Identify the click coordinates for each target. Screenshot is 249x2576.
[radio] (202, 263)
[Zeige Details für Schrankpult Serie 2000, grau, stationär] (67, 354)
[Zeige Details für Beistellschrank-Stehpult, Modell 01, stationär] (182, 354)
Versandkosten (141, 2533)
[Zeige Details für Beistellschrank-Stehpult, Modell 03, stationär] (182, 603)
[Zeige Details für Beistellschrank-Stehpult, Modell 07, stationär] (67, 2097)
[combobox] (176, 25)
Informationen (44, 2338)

* * * * *

Short exercise:
Rewrite the records from the line containing "stationär] (182, 603)" through the end of the records, inclusive, with "Informationen" changed to "Hinweise" and everything else kept the same.

Reply to the exercise:
[Zeige Details für Beistellschrank-Stehpult, Modell 03, stationär] (182, 603)
[Zeige Details für Beistellschrank-Stehpult, Modell 07, stationär] (67, 2097)
[combobox] (176, 25)
Hinweise (44, 2338)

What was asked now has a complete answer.